Stored data:

━━━━

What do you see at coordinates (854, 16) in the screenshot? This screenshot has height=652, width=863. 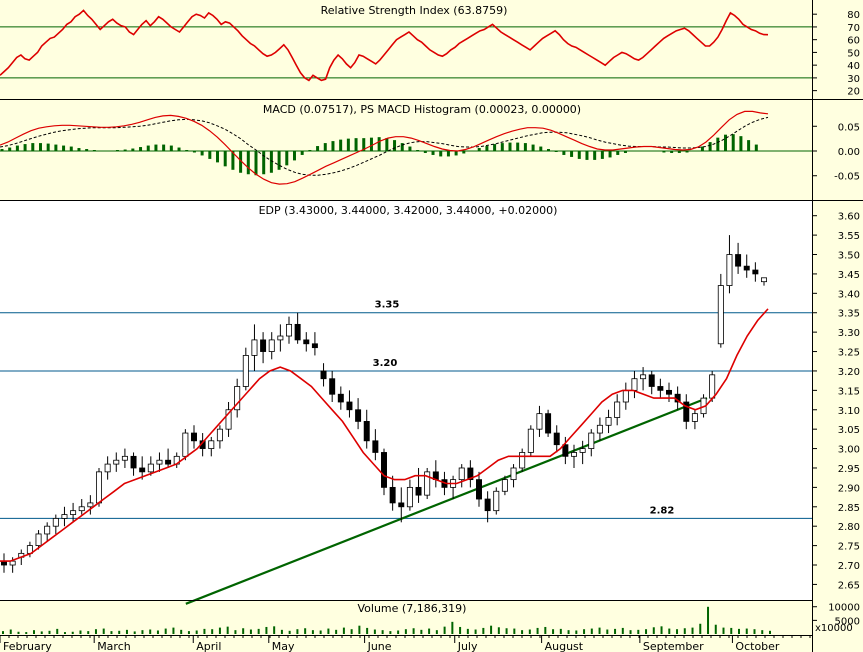 I see `rsi-tick-label: 80` at bounding box center [854, 16].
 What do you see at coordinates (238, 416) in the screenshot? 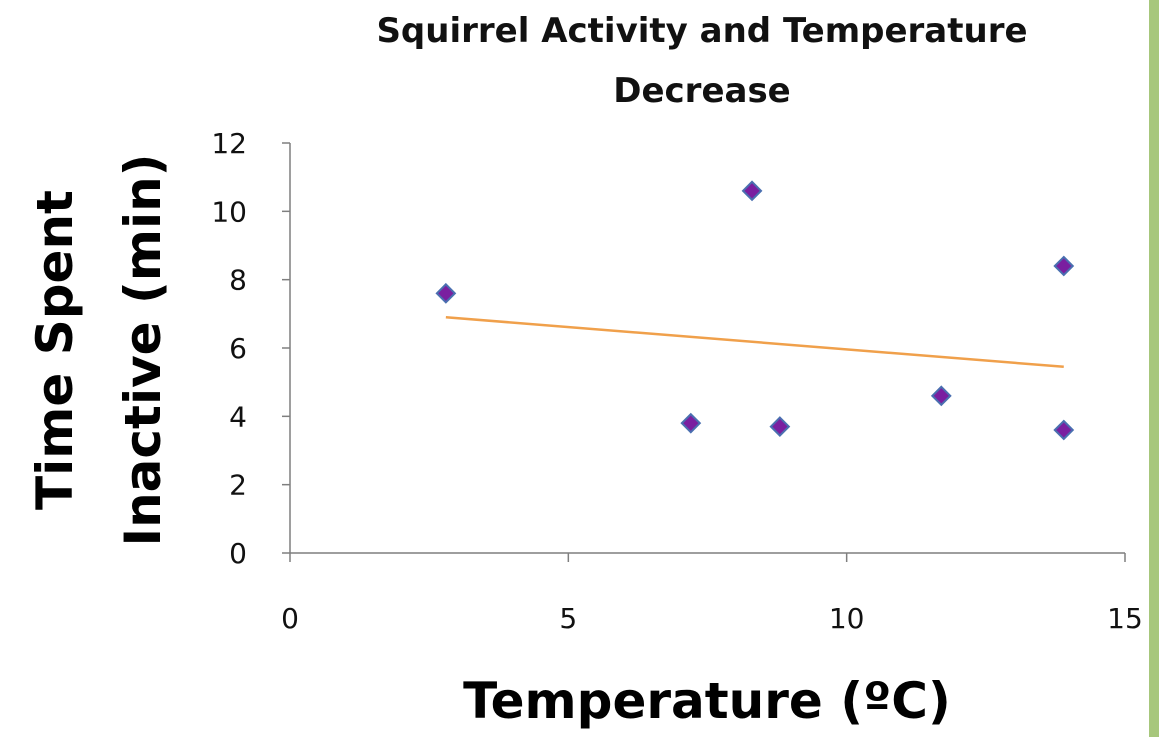
I see `y-tick-label: 4` at bounding box center [238, 416].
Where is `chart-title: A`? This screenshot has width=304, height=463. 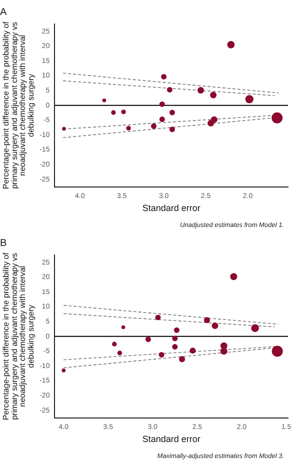
chart-title: A is located at coordinates (4, 12).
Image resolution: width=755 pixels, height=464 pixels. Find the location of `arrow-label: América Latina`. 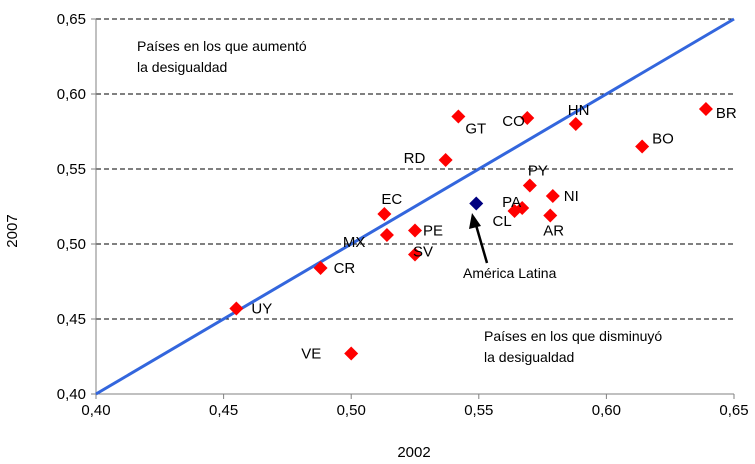

arrow-label: América Latina is located at coordinates (510, 273).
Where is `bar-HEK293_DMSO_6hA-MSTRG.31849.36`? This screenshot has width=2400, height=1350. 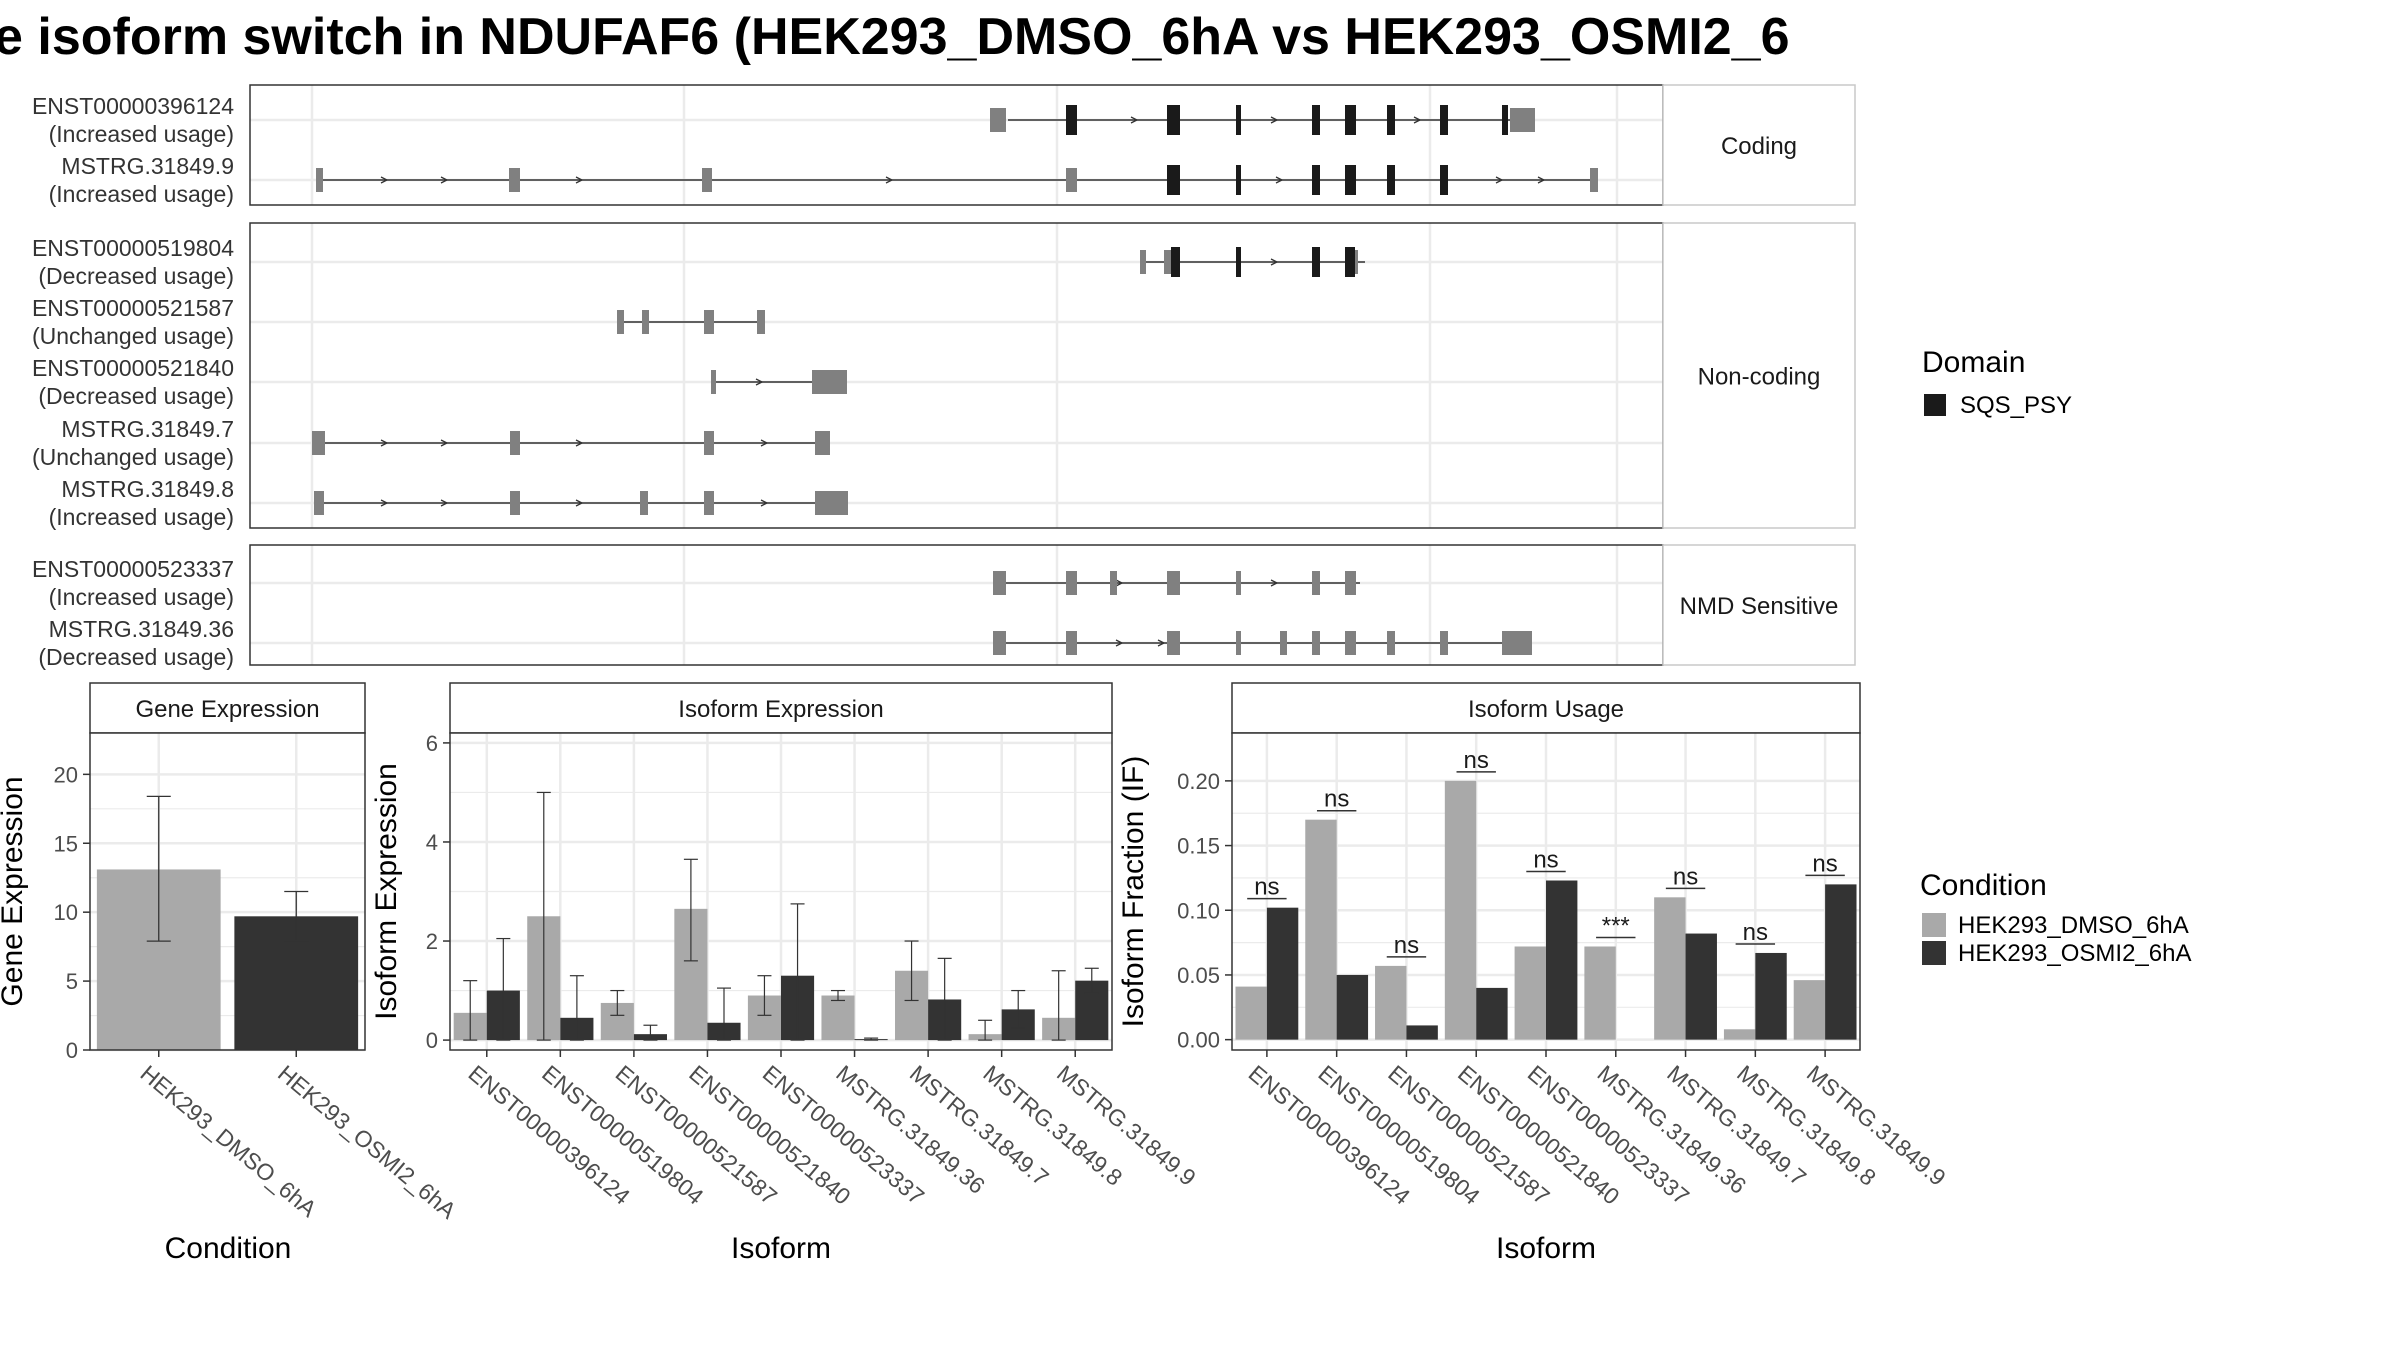 bar-HEK293_DMSO_6hA-MSTRG.31849.36 is located at coordinates (838, 1018).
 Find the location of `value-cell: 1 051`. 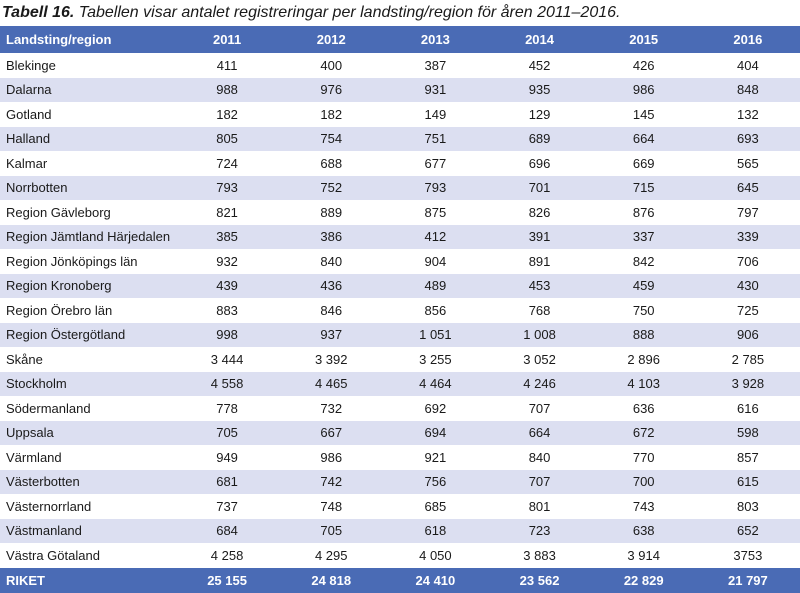

value-cell: 1 051 is located at coordinates (436, 334).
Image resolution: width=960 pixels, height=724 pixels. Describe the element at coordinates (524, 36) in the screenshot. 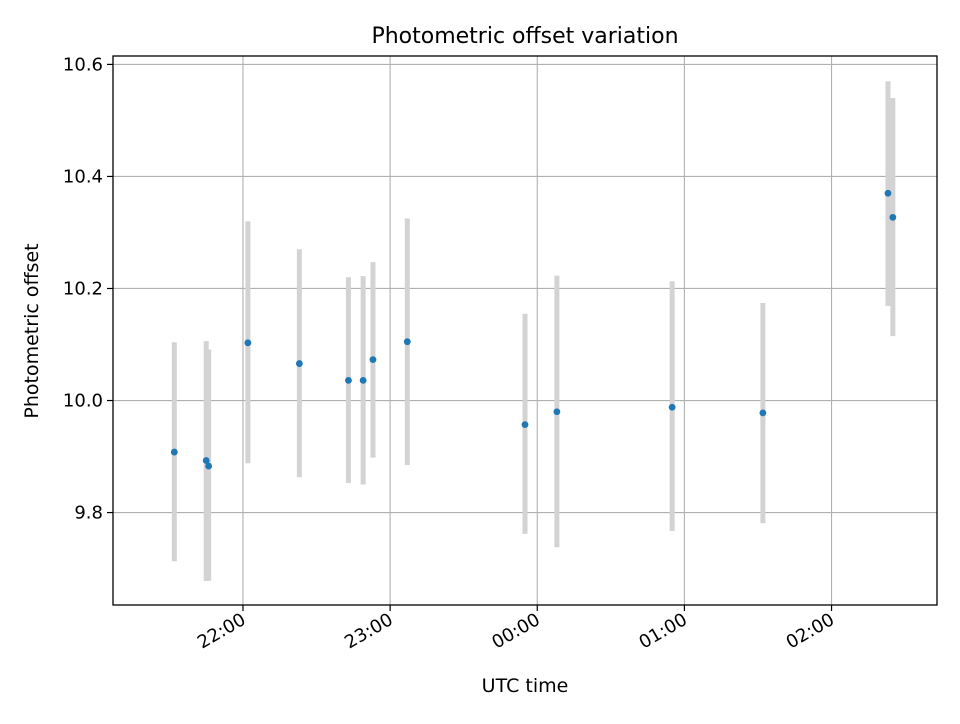

I see `chart-title: Photometric offset variation` at that location.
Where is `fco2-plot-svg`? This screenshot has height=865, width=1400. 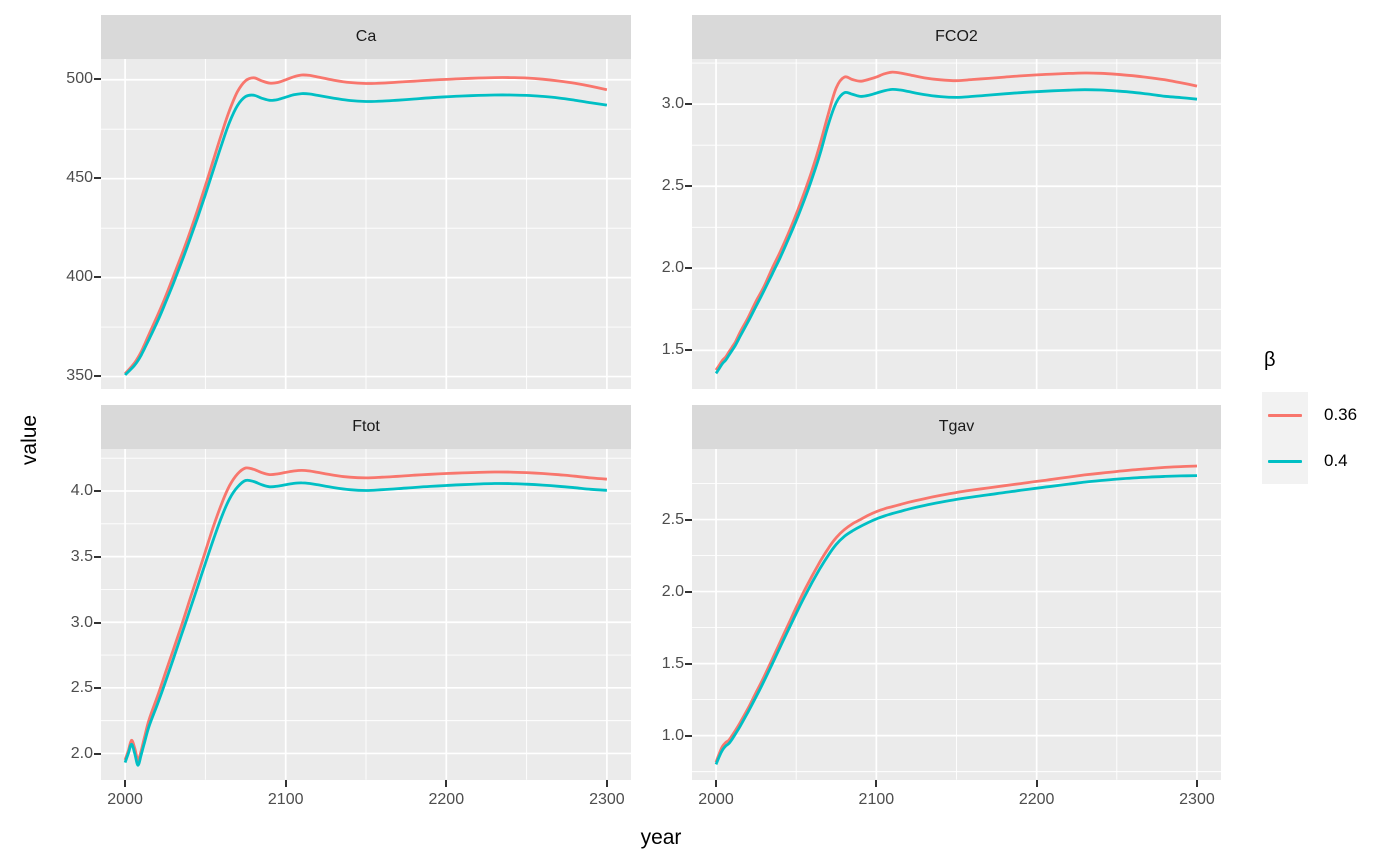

━━━━

→ EXERCISE: Rewrite the records as a JSON list of strings, starting at the line that contains "Image resolution: width=755" and ending at the line that contains "arrow-label: América Latina is", with one string per line and blank lines left out. Leave the pictures out of your answer.

→ EXERCISE RESPONSE:
[
  "Image resolution: width=755 pixels, height=464 pixels. Find the location of `arrow-label: América Latina`. ",
  "arrow-label: América Latina is located at coordinates (510, 273)."
]